Emily Bagshawe shifted her weight around in her seat, rolling experimentally from one buttock to the other; she had been sitting, for some time, with her knees braced against the yellowing plastic back of the seat in front of her, and her bum had gone numb from tailbone to mid-cheek.
The train had left Manchester against one of those low, cold, shockingly-bright winter sunrises, but now, as the midlands flashed past the window, everything had turned squally and grey. Emily shifted her weight into the corner formed by the seat and the discoloured surround of the window, wiggling her earphones with her thumbtips until they formed a tighter seal against the noise of the track, the electronic chimes of the intercom, the whoop-laughs of children giddy in the days leading up to Christmas. And, on the luggage rack directly above her, her backpack clinked occasionally with the gentle movements of the train; she had bought a bottle of wine to bring to her parents because, she had surmised from some place or another, this might look like a nice gesture now, when she was visiting them for the first time as an adult who lives two hundred miles away.

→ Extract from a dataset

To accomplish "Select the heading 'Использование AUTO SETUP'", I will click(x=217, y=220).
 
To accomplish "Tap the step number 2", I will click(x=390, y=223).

She closed her eyes for a while and lost track of time as she ran through the events of last night again. She couldn’t say whether seconds or minutes had passed when she felt the brusque tap of a finger, sharp and stiffened through the fabric of her hoodie.
Emily turned in her seat and saw that the offending poker was a shortish man wearing the train company’s uniform, now looming over her and making a ‘take your headphones out’ gesture, pinching and yanking at the air next to his own ears, looking for all the world like he also had too much of it between them.
‘Sorry,’ she said. She had threaded the cable under her clothes, or between her t-shirt and her hoodie, at any rate, and when she dropped the earphones they clicked together and hung limply on her chest.